▸ Records for processing
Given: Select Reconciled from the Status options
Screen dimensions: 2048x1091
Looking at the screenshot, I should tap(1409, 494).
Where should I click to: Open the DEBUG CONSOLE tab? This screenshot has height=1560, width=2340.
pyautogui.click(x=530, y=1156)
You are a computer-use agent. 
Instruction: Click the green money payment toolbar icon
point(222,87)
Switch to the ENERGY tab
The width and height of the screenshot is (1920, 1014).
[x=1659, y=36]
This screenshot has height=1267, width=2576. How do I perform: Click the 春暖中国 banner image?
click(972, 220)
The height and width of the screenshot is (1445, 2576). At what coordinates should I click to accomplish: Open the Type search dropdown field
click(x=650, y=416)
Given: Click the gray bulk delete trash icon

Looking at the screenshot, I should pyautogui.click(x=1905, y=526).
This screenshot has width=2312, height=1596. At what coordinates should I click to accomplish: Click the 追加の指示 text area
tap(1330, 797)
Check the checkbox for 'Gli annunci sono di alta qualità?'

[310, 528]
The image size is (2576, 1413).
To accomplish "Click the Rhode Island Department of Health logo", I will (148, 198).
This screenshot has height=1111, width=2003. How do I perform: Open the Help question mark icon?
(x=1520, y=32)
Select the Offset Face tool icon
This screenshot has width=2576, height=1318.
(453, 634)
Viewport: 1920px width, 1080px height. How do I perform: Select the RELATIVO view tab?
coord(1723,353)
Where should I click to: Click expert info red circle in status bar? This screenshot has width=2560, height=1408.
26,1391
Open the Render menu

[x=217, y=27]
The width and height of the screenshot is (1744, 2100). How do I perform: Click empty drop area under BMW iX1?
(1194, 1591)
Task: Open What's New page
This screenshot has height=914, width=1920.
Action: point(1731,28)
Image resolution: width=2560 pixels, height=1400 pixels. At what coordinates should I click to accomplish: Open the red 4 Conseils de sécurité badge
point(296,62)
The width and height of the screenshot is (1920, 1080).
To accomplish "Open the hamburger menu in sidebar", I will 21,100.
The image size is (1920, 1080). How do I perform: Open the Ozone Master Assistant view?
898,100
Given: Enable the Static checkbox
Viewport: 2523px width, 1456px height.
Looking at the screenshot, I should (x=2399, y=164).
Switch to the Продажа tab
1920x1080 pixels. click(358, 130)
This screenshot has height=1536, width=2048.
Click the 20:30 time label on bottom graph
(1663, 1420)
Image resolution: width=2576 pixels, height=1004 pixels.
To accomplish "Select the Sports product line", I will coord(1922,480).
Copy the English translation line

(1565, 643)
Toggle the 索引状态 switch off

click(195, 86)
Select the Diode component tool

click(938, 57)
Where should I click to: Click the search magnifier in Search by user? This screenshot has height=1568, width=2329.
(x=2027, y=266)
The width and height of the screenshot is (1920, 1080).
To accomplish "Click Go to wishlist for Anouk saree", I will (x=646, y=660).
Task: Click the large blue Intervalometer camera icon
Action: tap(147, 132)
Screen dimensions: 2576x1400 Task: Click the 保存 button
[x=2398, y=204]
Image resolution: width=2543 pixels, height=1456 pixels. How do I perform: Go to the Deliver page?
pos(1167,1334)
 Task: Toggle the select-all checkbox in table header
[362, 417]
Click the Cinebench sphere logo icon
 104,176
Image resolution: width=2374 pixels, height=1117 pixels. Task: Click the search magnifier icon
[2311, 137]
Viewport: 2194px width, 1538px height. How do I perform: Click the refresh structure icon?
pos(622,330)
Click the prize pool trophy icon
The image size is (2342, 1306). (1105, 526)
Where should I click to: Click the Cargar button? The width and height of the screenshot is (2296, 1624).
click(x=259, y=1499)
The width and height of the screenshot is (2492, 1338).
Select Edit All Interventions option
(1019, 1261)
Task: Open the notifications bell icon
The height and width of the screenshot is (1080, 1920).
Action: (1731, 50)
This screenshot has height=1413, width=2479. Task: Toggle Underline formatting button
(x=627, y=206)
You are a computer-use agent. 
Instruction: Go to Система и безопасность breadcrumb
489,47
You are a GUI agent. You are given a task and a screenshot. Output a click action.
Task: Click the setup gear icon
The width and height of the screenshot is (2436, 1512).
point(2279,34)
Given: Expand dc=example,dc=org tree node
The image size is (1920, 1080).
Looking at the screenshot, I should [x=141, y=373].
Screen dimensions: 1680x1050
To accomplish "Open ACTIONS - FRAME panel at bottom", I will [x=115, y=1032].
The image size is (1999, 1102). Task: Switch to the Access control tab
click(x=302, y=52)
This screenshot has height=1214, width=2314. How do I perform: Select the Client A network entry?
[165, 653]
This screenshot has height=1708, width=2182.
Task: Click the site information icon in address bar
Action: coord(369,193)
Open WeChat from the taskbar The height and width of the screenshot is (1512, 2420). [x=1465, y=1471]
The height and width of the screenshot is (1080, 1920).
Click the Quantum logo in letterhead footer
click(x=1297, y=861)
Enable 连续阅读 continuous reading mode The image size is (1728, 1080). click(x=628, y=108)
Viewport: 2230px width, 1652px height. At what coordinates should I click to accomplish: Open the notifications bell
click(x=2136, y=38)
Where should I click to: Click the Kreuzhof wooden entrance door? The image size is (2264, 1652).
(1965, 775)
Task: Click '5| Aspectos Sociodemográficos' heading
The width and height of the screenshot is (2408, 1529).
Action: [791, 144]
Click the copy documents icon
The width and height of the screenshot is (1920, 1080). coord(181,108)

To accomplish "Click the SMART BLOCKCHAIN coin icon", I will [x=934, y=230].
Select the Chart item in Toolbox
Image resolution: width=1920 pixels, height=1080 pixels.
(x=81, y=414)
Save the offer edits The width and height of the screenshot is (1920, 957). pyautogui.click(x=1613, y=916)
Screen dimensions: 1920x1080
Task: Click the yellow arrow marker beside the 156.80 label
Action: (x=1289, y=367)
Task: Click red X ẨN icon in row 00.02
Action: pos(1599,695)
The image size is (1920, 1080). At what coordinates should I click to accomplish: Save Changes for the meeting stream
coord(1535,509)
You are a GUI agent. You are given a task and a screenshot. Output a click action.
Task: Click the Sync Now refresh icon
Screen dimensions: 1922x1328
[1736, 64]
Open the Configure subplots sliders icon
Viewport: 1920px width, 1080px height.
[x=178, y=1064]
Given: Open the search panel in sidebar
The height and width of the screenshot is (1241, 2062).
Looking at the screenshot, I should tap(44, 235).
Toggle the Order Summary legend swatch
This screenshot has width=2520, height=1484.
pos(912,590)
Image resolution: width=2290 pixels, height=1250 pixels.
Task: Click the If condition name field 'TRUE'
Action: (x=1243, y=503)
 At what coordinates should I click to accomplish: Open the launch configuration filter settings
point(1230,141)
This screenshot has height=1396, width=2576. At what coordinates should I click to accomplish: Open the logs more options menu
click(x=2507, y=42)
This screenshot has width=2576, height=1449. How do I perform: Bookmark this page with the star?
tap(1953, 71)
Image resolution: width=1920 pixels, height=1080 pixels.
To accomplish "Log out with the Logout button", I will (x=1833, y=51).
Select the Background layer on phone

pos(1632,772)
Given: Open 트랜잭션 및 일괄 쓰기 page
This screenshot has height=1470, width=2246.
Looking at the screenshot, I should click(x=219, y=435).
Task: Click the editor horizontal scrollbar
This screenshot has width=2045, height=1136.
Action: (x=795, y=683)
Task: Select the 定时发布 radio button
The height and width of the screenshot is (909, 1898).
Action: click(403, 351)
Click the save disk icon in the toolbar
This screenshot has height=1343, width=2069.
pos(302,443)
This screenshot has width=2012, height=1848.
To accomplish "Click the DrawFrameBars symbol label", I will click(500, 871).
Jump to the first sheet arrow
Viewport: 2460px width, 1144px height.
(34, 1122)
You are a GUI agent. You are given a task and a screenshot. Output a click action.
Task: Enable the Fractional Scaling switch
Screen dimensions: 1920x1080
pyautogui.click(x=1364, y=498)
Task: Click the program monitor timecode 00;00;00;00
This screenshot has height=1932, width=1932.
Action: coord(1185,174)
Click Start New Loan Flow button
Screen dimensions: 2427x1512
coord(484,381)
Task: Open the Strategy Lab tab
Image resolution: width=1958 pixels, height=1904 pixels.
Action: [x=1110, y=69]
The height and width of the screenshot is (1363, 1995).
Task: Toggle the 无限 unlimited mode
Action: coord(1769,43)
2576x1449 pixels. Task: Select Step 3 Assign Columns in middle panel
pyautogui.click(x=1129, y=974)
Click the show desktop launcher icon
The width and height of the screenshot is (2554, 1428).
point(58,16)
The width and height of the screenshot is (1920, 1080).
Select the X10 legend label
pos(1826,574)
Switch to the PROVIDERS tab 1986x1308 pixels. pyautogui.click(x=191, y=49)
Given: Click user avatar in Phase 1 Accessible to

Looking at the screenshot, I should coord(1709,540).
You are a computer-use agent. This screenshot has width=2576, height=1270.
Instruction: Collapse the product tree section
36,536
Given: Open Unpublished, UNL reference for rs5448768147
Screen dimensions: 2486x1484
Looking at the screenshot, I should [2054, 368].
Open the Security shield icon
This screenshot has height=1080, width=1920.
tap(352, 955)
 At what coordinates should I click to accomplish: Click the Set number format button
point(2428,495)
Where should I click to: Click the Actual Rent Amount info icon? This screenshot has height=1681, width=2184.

▸ Exercise aim
Lines to set down from above: the line with "The height and width of the screenshot is (1241, 2062).", the line with "This screenshot has width=2012, height=1848.", and every line between, each exactly as written.

▸ Written answer
The height and width of the screenshot is (1241, 2062).
Looking at the screenshot, I should tap(44, 235).
Toggle the Order Summary legend swatch
This screenshot has width=2520, height=1484.
pos(912,590)
Image resolution: width=2290 pixels, height=1250 pixels.
Task: Click the If condition name field 'TRUE'
Action: (x=1243, y=503)
 At what coordinates should I click to accomplish: Open the launch configuration filter settings
point(1230,141)
This screenshot has height=1396, width=2576. At what coordinates should I click to accomplish: Open the logs more options menu
click(x=2507, y=42)
This screenshot has width=2576, height=1449. How do I perform: Bookmark this page with the star?
tap(1953, 71)
Image resolution: width=1920 pixels, height=1080 pixels.
To accomplish "Log out with the Logout button", I will (x=1833, y=51).
Select the Background layer on phone

pos(1632,772)
Given: Open 트랜잭션 및 일괄 쓰기 page
This screenshot has height=1470, width=2246.
Looking at the screenshot, I should click(x=219, y=435).
Task: Click the editor horizontal scrollbar
This screenshot has width=2045, height=1136.
Action: (x=795, y=683)
Task: Select the 定时发布 radio button
The height and width of the screenshot is (909, 1898).
Action: click(403, 351)
Click the save disk icon in the toolbar
This screenshot has height=1343, width=2069.
pos(302,443)
This screenshot has width=2012, height=1848.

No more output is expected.